To, The First Appellate Authority (Deputy Director / Regional Director) ESIC Regional Office, [city] [address] Subject: First Appeal under §19(1), RTI Act 2005 Sir/Madam, I filed an RTI application dated [original date] (received by your office on [AD date]) seeking information about my [denial of treatment / pending claim]. The 30-day window under §7(1) ended on [day 30]. I have received [no reply / a vague reply not addressing my questions]. I file this First Appeal under §19(1), RTI Act 2005, and request that the FAA direct the PIO to provide the information sought, and pass any further orders deemed fit including penalty under §20 for the deemed refusal. Enclosed: (a) copy of original RTI, (b) postal AD acknowledgement, (c) PIO's reply if any. [Signature]
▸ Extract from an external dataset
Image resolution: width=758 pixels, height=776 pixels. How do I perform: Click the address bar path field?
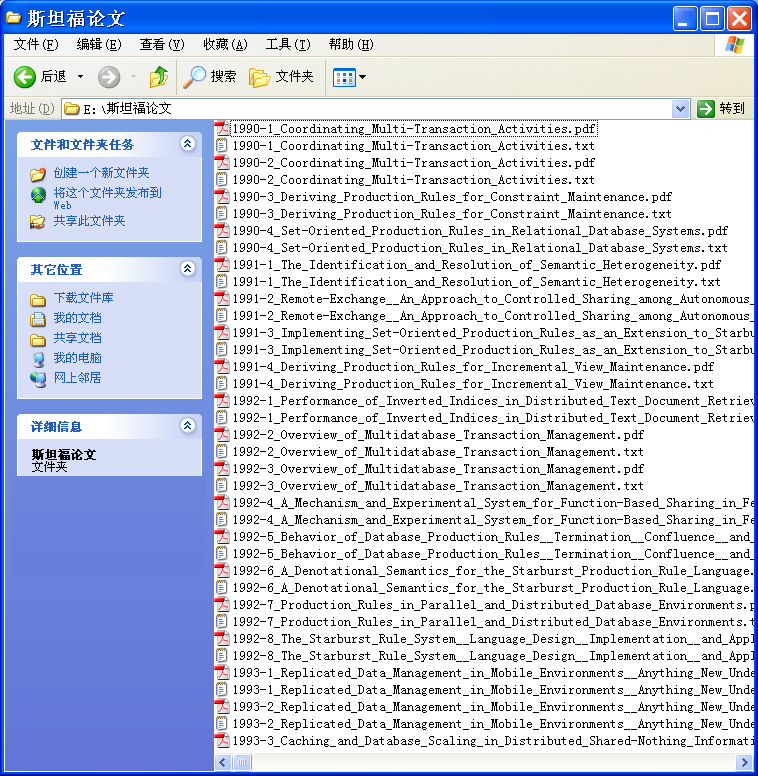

If FAA also fails within 45 days (§19(6) cap), file Second Appeal at the Central Information Commission (CIC) at https://cic.gov.in.
This list is for cross-checking the right benefit:
Q. My IP card hasn't been issued yet — am I still entitled?
Yes. Once you've completed the contribution period, your entitlement is statutory. The temporary IP slip / employer-issued letter is enough for emergency treatment under Regulation 57.
Q. The hospital said “go to private and we'll reimburse” — is that valid?
Only if (a) prior approval is taken in writing OR (b) it's a genuine emergency under Regulation 57. Verbal assurances by hospital staff are not binding. Ask for written referral.
Q. My employer hasn't paid the premium — am I stuck?
Employer non-payment cannot affect employee entitlement. ESIC must treat you and recover from the employer separately under §85B. Cite this in your RTI.
Q. My maternity benefit is only paying for 12 weeks — should it not be 26?
Under §50 + the 2017 amendment, ESIC maternity is 26 weeks for the first two children. For the third or subsequent child, it's 12 weeks. Check your child sequence.
Q. Will filing an RTI affect my future treatment at ESIC?
No. RTI is your statutory right and ESIC staff are barred from any retaliatory action under conduct rules. Any retaliation is itself grounds for §20 penalty.
Q. The ESIC hospital pharmacy says “this medicine is out of stock, buy outside” — can I claim?
Yes, with the written “out of stock” slip from the hospital pharmacist. File the bill within 6 months. If the hospital won't give the slip, file an RTI naming the date and medicine — that itself often produces the slip.
The plain-language guide above covers the vast majority of ESIC RTIs. The section below is for those who want the full statutory map, regulations, and case law — useful if you are facing a complex denial, escalating to the EI Court, or going to High Court.
Your ESIC card is a contract — you pay 0.75% of your wages every month, and ESIC owes you medical care, cash benefits, and your family's protection. When that contract is broken at the hospital counter or the SRO file room, a ₹10 RTI is the cleanest legal lever you have. Sunil got back ₹1.62 lakh in five weeks. The same path is open to you.
Don't pay an agent. Don't accept “no” without a written reason. Use the RTI to get the reason — and then you have a case.